Tak brzmi prawdziwy głos Britney Spears. Fani publikują wideo sprzed lat
Od kilku dni głośno jest o sprawie Britney Spears, która walczy w sądzie o odzyskanie kontroli nad własnym życiem. Fani stają za nią murem i dzielą się dowodami na jej zniewolenie.
W środę Britney Spears stanęła przed sądem w Los Angeles, by zeznawać w sprawie kurateli jej ojca. Jamie Spears od 13 lat jest opiekunem i pełnomocnikiem swojej dorosłej córki. To prawo dał mu sąd po tym, jak Britney przeszła załamanie nerwowe.

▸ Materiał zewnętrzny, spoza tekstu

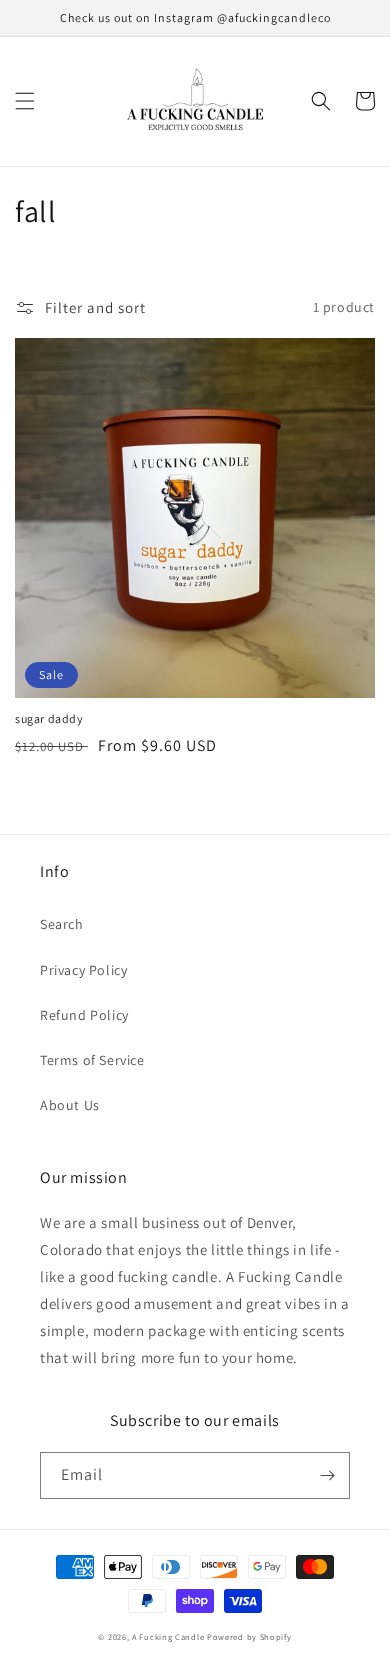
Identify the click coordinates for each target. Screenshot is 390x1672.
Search (62, 924)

Jednak piosenkarka od lat walczy o odzyskanie władzy nad swoim życiem. W zeznaniach podała wiele szokujących faktów: ojciec kontroluje jej finanse, każe pracować bez względu na zły stan zdrowia, kontroluje to, gdzie i jak mieszka Britney.
Co jeszcze bardziej zatrważające, Britney nie ma kontroli nad własnym ciałem. Ma antykoncepcyjną wkładkę domaciczną, której nie może usunąć u lekarza, bo nie wolno jej zajść w ciążę.
Fani na całym świecie stworzyli ruch #freebritney, który wspiera idolkę w dążeniu do wolności. Teraz na TikToku pojawiło się wideo sprzed 11 lat. To fragment wywiadu z piosenkarką, podczas którego mówi o swoim podziwie dla Madonny. Śpiewa fragment "Like a Prayer".
Fani do razu podchwycili to, jak inaczej brzmi jej głos. Zazwyczaj jest wysoki i niemal dziecinny, tutaj jest dojrzały i głęboki. To spowodowało, że pojawiła się teoria, że sceniczny głos Spears to efekt kontroli jej ojca. Jamie Spears rzekomo chce jak najdłużej wykorzystać wizerunek niewinnej lolitki, bo to może się sprzedać.
To bardzo podobna sytuacja do tego, co wyznała Paris Hilton w dokumencie o swoim życiu. Tam także wyjawiła, że jej charakterystyczna maniera i głos powstały jedynie na potrzeby wizerunku "głupiej blondynki". W rzeczywistości ma bardzo niski głos.